Tiny Tibetan group happy its voice is heard
TASHI Yangjen is the only deputy to the 12th National People’s Congress from the Luoba ethnic group. Luoba is one of the smallest ethnic minorities in China.
Tashi Yangjen, 36, grew up in a mountainous Luoba village in Shannan Prefecture in southwest China’s Tibet Autonomous Region.
As an NPC deputy, the first suggestion Tashi Yangjen submitted to the NPC session in 2013 was on retaining the traditional design of Luoba homes, which are usually thatched with straw.
She was worried that the outlook of the village would change as the government revamped and rebuilt village homes, mostly built with stone, wood and straw. Her proposal was a success. In May 2014, the government approved a plan to preserve the Luoba village.
Now there are 23 new homes built with reinforced concrete in the village that look almost the same as traditional Luoba homes. Their roofs are not covered by straw, but metal that resembles straw.
“I am proud my home village has preserved its traditional style,” she says.

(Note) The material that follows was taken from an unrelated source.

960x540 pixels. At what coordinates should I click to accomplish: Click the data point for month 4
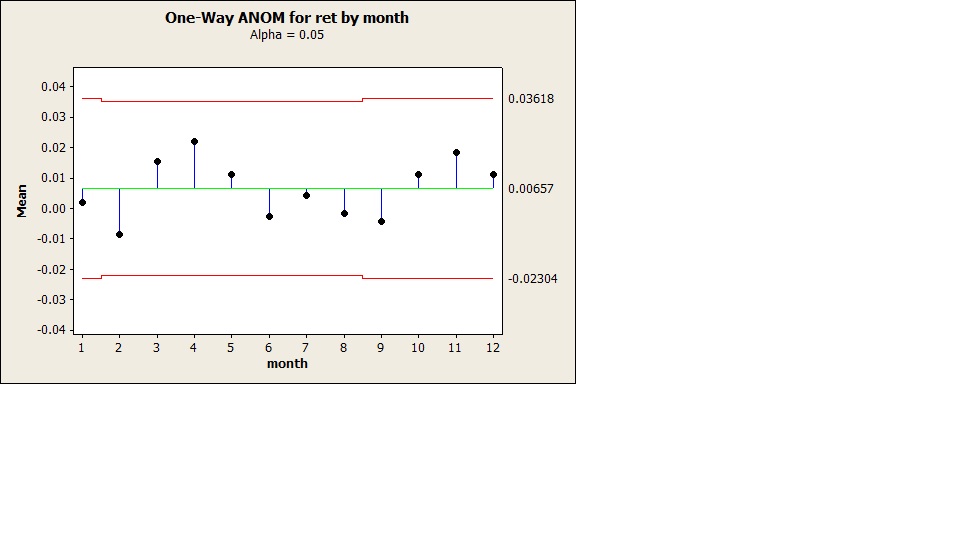(x=194, y=141)
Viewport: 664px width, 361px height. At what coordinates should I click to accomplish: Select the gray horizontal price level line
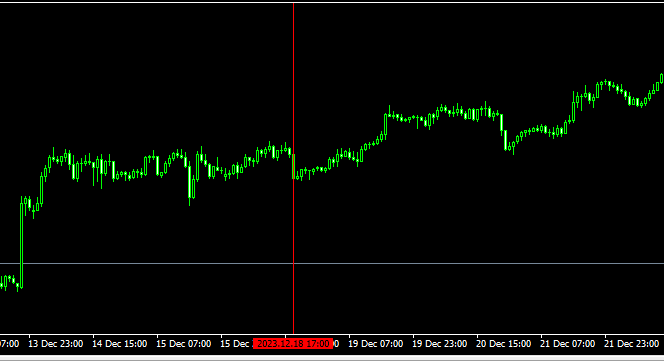[x=332, y=264]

Tashi Yangjen’s suggestions as an NPC deputy were not just about housing. She also proposed that Luoba culture be protected, including language and clothing, as well as improved infrastructure.
Things are getting better for Luoba people. There is a sewage treatment service in her home village, in addition to a garbage disposal facility.
The Luoba ethnic group has no written language. “The spoken language of the Luoba is also protected, as traditional words are collected and Luoba children are able to learn them from preschool education,” Tashi Yangjen says.
Tashi Yangjen’s suggestions also include improving the subsidies offered to residents living in border regions. This year she plans to submit a proposal to build more public facilities, including small parks where people can get together for events.
“The people’s congresses are good because deputies’ motions and suggestions are responded to,” she says, adding the system is sound because it entitles ethnic minorities, however small, to have at least one NPC deputy.
NPC deputies are part-time, and a deputy to the NPC can be the country’s president or a farmer, a tycoon or a migrant worker, a lawyer or an official.
Tashi Yangjen was born into a poor family of wheat and barley farmers, and is currently a township official in Shannan. She was educated in a Tibetan school in Changzhou City in eastern Jiangsu Province and a college in Yueyang City in central Hunan Province, before becoming a primary school teacher in 2004. The government has been sending students from Tibet to study at high schools in inland cities since 1985.
Currently about 20,000 students from the region are studying in high schools in inland regions. The free education has enabled hard-working Tibetan children to attend school.
Tibet has a huge task to lift 690,000 people out of poverty between 2016 and 2020. During the five years starting 2011, Tibet lifted over 600,000 people from poverty. Tashi Yangjen says she is happy that all the residents in her home village were lifted out poverty last year.
There are 56 ethnic groups in China, with Han people representing the bulk of population. Each ethnic minority is entitled to have at least one deputy to the NPC, and Tashi Yangjen is one of about 400 ethnic minority deputies to the 12th NPC.